Look through the material below and say how many of its lines carry the string "price". Only the number should be given.
BEGIN
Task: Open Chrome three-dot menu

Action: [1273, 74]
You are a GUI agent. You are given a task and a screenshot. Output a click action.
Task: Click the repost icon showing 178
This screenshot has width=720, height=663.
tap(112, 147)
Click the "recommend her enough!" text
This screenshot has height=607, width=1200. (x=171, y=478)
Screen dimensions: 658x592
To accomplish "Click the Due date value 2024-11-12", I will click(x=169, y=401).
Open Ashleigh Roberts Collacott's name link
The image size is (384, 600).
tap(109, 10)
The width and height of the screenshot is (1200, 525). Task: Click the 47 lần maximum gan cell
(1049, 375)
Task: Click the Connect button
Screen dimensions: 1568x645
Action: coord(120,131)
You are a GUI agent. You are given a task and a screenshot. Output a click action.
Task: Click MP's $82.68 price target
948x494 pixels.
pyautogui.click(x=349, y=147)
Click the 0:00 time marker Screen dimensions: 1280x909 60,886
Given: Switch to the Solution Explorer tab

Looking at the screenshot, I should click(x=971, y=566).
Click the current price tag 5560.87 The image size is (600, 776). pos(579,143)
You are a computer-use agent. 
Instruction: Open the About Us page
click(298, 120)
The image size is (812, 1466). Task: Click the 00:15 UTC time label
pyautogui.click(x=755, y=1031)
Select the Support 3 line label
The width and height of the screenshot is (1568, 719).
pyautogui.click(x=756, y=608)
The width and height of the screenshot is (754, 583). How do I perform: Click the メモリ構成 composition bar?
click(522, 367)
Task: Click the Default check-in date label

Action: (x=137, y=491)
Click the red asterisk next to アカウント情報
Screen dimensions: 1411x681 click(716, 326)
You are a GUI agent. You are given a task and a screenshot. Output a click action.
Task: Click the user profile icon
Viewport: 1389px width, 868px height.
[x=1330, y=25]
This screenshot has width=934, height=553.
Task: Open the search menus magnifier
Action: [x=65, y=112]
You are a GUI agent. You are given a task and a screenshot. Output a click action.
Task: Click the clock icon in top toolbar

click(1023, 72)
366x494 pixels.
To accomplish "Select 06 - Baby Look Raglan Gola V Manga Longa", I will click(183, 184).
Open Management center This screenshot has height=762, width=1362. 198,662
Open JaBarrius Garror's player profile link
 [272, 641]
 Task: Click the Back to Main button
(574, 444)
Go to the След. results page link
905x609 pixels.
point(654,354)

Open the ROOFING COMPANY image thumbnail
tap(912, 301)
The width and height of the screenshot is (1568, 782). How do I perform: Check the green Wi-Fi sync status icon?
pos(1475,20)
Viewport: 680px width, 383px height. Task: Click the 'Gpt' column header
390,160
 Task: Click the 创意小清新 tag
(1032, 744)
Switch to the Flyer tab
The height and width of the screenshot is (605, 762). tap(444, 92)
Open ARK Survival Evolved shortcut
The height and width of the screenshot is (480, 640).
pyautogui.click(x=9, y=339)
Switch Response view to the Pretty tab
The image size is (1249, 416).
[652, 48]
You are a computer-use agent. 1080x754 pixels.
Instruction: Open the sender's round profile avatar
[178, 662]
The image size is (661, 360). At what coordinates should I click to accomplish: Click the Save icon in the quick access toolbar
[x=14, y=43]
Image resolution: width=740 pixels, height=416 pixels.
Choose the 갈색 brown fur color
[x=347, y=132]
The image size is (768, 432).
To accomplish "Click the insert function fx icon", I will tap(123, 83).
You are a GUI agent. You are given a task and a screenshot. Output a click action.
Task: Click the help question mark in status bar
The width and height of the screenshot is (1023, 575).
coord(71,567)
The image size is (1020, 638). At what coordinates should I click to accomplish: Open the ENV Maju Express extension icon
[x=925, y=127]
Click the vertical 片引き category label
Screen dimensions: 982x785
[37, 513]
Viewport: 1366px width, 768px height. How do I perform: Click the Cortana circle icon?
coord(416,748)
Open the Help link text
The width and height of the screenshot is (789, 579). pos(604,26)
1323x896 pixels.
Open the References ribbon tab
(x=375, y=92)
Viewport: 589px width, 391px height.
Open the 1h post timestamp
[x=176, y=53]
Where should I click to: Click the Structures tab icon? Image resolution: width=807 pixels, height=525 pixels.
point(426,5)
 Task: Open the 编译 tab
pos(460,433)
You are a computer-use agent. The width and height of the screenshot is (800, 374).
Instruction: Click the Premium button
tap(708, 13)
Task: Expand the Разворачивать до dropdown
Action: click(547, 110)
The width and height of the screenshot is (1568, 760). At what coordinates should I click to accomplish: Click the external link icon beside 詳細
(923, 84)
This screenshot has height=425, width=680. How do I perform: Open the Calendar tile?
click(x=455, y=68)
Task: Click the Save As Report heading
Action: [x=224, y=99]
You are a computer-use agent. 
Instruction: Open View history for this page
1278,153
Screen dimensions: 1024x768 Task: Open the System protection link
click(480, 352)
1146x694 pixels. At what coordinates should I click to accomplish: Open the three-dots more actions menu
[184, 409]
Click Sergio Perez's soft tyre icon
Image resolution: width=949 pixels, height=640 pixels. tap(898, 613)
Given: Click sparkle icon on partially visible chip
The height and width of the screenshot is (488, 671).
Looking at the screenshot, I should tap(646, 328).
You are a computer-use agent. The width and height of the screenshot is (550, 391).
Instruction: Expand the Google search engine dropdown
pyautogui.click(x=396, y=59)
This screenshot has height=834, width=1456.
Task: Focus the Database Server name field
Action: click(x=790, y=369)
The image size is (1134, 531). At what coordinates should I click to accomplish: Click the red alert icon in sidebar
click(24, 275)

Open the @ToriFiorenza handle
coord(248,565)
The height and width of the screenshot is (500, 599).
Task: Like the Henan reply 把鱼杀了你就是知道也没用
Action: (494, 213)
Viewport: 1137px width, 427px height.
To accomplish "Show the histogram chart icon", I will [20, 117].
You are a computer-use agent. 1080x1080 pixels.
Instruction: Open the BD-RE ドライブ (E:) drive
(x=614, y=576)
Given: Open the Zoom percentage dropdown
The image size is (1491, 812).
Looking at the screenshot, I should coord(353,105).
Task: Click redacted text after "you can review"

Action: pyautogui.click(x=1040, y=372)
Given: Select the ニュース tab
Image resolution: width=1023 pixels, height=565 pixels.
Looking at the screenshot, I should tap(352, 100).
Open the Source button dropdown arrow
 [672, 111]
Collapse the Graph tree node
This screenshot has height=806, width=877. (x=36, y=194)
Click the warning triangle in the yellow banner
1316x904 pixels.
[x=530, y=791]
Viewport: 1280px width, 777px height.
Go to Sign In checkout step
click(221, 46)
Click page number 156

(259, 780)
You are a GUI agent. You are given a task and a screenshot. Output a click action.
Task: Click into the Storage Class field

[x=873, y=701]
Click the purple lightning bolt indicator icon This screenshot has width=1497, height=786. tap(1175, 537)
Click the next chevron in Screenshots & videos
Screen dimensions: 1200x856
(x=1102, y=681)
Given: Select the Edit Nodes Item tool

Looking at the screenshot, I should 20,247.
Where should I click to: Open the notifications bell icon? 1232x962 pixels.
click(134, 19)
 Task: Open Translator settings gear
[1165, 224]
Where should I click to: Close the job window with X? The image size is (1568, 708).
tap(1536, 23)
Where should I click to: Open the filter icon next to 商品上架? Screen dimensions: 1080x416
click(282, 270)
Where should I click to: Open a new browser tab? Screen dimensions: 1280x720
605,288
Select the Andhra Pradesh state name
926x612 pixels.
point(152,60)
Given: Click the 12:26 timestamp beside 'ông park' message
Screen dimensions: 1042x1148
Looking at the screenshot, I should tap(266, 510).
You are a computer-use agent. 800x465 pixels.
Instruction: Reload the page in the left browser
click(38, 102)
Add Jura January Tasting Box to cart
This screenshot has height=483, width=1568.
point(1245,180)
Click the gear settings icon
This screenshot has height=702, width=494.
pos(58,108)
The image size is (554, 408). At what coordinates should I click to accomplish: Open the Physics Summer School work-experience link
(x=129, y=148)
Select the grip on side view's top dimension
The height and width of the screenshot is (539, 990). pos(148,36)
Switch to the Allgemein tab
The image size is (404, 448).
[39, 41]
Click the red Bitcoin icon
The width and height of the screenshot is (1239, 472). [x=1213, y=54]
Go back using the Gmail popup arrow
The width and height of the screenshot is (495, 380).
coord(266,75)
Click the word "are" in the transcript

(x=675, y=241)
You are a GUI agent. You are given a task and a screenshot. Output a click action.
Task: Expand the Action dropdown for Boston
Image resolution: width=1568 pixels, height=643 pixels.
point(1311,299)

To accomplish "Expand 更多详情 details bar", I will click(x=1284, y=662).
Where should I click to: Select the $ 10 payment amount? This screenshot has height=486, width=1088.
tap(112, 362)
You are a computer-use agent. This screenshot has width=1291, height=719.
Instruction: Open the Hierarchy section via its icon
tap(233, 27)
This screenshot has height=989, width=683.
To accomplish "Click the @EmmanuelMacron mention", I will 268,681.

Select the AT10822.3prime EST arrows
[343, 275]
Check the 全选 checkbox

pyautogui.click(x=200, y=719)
END
RESULT OF THIS TASK → 2